Response surface methodology (RSM) was used to optimize the preparation conditions of nano-hybrid wood/polymer composites with montmorillonite (MMT) and furfuryl alcohol (FA). The effects of MMT amount, impregnation pressure and impregnation time on weigh percent gain (WPG) of treated samples were evaluated with Box-Behnken design (BBD) of a 3-level-3-factor from RSM. The predictive model for the response was extremely significant (p < 0.01). The determination coefficient (√R2) and the adjusted determination coefficient (VR2) of this model were 0.9651 and 0.9203, respectively. The optimal preparation conditions obtained by RSM design with the assistance of Design Expert were determined as follows: 4 wt% MMT amount, 0.8 MPa impregnation pressure, and 80 min impregnation time.
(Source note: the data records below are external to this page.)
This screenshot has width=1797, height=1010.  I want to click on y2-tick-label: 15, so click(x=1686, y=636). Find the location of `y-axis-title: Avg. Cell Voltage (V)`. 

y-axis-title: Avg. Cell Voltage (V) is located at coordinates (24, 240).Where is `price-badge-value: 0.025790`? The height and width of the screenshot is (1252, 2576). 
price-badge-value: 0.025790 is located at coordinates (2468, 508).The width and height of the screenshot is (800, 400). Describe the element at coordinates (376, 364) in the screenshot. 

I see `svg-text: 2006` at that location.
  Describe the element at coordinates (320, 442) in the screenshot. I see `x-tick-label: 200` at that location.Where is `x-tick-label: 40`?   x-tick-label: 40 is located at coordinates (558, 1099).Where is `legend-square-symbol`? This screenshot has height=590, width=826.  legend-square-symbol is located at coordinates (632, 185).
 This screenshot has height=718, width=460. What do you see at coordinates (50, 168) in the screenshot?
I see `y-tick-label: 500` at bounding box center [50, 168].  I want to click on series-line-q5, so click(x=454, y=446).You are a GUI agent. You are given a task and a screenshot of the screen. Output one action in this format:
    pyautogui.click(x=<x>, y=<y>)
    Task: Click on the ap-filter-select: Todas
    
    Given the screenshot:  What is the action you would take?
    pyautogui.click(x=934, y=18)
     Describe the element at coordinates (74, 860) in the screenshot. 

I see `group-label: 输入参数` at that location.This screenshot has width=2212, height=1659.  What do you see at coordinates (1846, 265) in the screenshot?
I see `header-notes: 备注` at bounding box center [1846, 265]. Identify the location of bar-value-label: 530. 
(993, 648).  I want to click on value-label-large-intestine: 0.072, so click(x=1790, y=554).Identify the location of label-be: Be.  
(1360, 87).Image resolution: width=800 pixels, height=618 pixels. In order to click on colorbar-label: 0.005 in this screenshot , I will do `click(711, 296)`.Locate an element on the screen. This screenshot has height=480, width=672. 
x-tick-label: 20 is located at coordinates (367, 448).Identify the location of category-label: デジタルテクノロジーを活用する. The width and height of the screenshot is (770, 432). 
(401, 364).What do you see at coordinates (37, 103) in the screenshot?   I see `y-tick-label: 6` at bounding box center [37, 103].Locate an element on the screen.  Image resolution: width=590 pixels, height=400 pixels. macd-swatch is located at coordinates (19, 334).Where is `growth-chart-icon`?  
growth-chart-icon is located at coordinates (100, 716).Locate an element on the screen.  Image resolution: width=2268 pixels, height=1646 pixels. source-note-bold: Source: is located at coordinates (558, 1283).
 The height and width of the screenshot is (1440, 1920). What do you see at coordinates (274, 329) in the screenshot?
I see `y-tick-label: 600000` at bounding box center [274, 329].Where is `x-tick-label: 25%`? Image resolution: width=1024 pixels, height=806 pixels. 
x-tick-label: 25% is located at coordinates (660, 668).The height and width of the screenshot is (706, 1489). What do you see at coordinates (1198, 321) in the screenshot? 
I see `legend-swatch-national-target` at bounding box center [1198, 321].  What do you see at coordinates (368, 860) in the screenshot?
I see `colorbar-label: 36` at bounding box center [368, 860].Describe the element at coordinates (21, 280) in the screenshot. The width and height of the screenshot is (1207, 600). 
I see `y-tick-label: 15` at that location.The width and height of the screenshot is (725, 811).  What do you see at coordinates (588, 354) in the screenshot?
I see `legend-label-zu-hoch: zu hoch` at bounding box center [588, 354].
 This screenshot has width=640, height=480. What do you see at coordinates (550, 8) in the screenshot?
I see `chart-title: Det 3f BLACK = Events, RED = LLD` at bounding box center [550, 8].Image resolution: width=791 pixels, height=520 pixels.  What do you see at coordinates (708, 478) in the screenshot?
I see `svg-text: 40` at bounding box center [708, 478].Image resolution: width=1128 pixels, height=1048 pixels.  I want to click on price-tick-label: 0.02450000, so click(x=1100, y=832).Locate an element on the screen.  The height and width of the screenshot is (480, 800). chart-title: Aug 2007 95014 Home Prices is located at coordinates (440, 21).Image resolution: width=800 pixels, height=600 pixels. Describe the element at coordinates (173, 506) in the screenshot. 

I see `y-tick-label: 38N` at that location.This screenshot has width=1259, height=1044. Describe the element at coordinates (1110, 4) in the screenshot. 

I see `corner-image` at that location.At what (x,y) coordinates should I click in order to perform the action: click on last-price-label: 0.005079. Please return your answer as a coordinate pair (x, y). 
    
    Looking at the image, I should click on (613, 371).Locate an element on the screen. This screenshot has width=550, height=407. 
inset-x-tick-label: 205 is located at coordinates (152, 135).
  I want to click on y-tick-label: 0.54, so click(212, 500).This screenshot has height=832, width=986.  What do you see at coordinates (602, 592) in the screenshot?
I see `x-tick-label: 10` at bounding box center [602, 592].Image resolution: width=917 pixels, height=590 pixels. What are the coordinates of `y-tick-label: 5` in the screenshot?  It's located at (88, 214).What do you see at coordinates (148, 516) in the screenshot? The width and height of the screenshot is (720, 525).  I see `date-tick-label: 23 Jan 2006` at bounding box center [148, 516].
It could be concluded from the SEM images that MMT and FA coated the cell walls and filled cell lumens. Moreover, the thermal stability was also investigated. The effects of preparation conditions were further validated by analyzing the water uptake ratio (WU), modulus of elasticity (MOE) and modulus of rupture (MOR) of the pristine samples and the treated samples prepared under optimized conditions.